DSA is not a censorship tool: Commissioner Breton must clarify blocking statement

Update — August 2, 2023: In a win for freedom of expression, European Commissioner for Internal Market Thierry Breton has heeded civil society’s call, and clarified that internet shutdowns and social media blockings are not lawful under the Digital Services Act (DSA), except under extreme and clearly-established “last resort” circumstances.

Words matter, especially from the mouths of political leaders. Even more so when freedom of expression is the subject matter. Access Now welcomes Commissioner Breton’s clarification on his recent comments, making it clear for all that the DSA is about protecting rights, not quashing them — internet shutdowns are not justified in the EU. Eliška Pírková, Global Freedom of Expression Lead at Access Now

Commissioner Breton swiftly replied to civil society’s open statement demanding clarity on his suggestions that arbitrary blockings of online platforms such as Twitter and Facebook could be justified under the DSA with a thorough response stating, “The DSA is here to protect free speech against arbitrary decisions, and at the same time protect our citizens and democracies.”

The #KeepItOn coalition — made up of more than 300 organizations from 105 countries around the world fighting internet shutdowns — supported civil society’s open statement, and encourages open engagement with authorities across the globe. Yet its outreach to governments is often met with silence.

Ending internet shutdowns for good takes collective effort. The #KeepItOn coalition appreciates this communication with the European Union, and looks forward to continued open dialogue with more world leaders and global institutions — let’s make a commitment together to ensure free, open, and accessible internet for all. Felicia Anthonio, #KeepItOn Campaign Manager at Access Now

Read Access Now’s response to Commissioner Breton’s reply.

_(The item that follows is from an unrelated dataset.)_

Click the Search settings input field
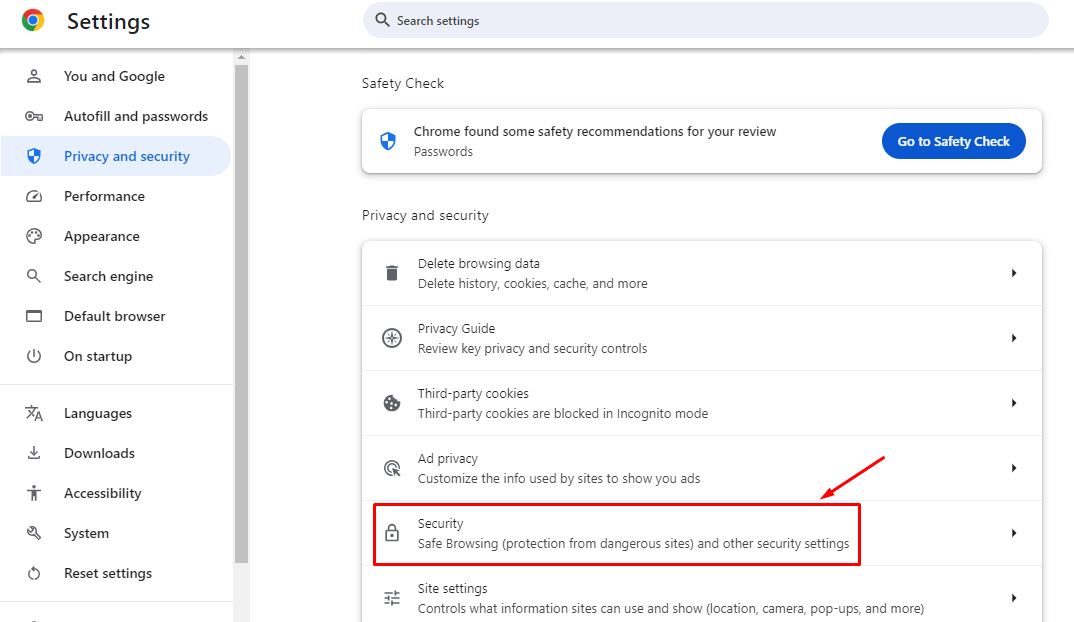 [705, 21]
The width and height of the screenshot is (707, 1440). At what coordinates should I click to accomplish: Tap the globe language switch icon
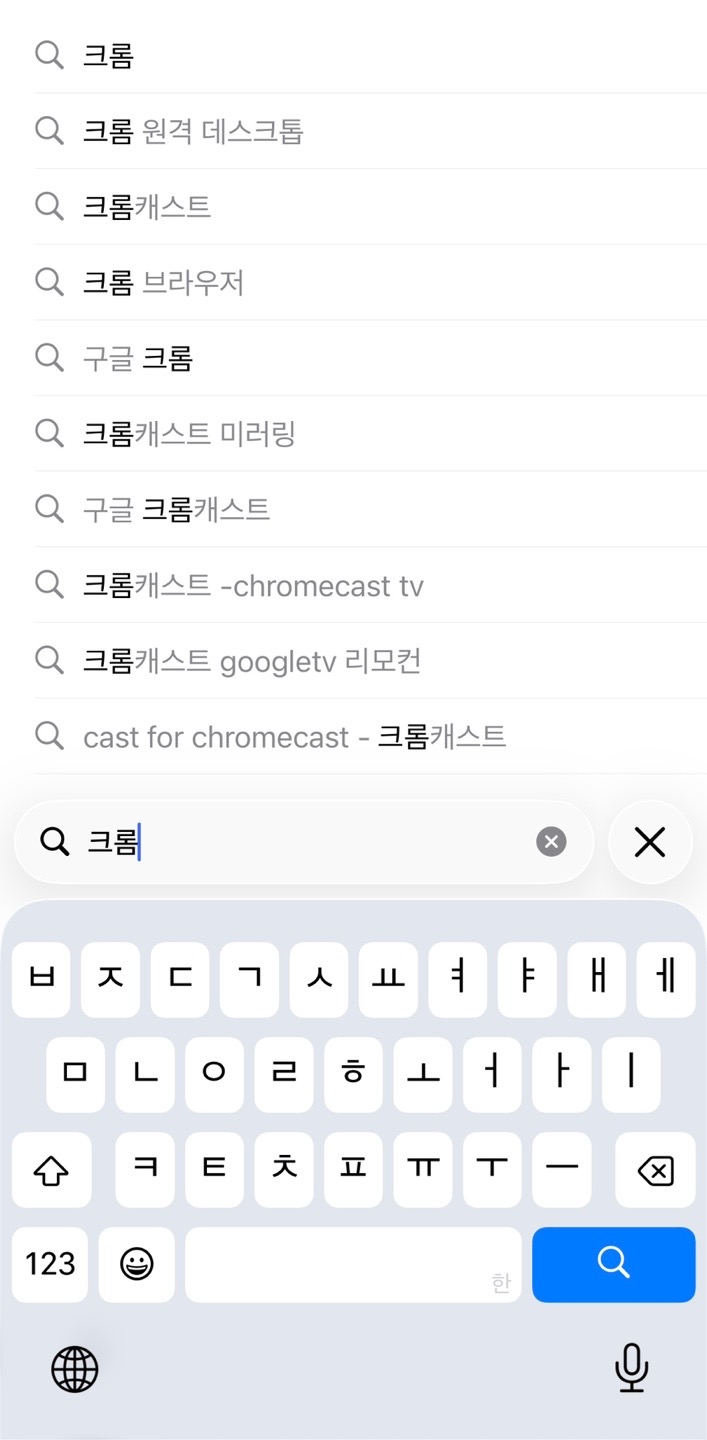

July 26, 2023: Access Now and 65 civil society organisations from across the world are demanding clarification on European Commissioner Thierry Breton’s incendiary statements suggesting that arbitrary blocking of online platforms could be enforced and justified under the Digital Services Act (DSA). As it stands, there is no measure within the DSA to interfere with the right to receive and impart information online that isn’t considered a “last resort” measure, and planting a contrary notion is irresponsible and unnecessary. Read the open statement.

The Digital Services act is not a tool for censorship. The DSA is designed to uphold the rights of millions of people across Europe, and the mere suggestion that it could, should, or may be used for the opposite is misleading and dangerous. Commissioner Breton should make it clear that arbitrary blocking of online platforms is not justified within the EU. Eliška Pírková, Global Freedom of Expression Lead at Access Now

Commissioner Breton’s statements were made in response to French President Emmanuel Macron raising the possibility of blocking social media platforms during civil unrest in the country. 

States that implement internet shutdowns or blockings during protest are denying people their fundamental rights, while fanning the flames of misinformation. Access Now and the #KeepItOn coalition recorded 62 internet shutdowns during protests in 2022, none of which were in the EU — a statistic that must be upheld.

Internet shutdowns or blockings are never justified. People across the globe are forced to live through the chaos that is inflicted when communication is denied, access to information is barricaded, and freedom of expression is quashed. There is no space to even float the notion of justified internet shutdowns or social media blockings in Europe. Felicia Anthonio, #KeepItOn Campaign Manager at Access Now

Through an open statement, the civil society coalition is seeking clarification on Commissioner Breton’s statements to confirm that the DSA does not provide for the possibility of shutting down online platforms as a sanction for failing to remove “hateful content.” Furthermore, the signatories are calling on the European Commission to ensure that Member State implementation and enforcement of the DSA does not lead to an overly broad interpretation of measures. In particular, France’s draft law to secure and regulate digital space requires browser-based website blocking, which is an unprecedented government censorship tool.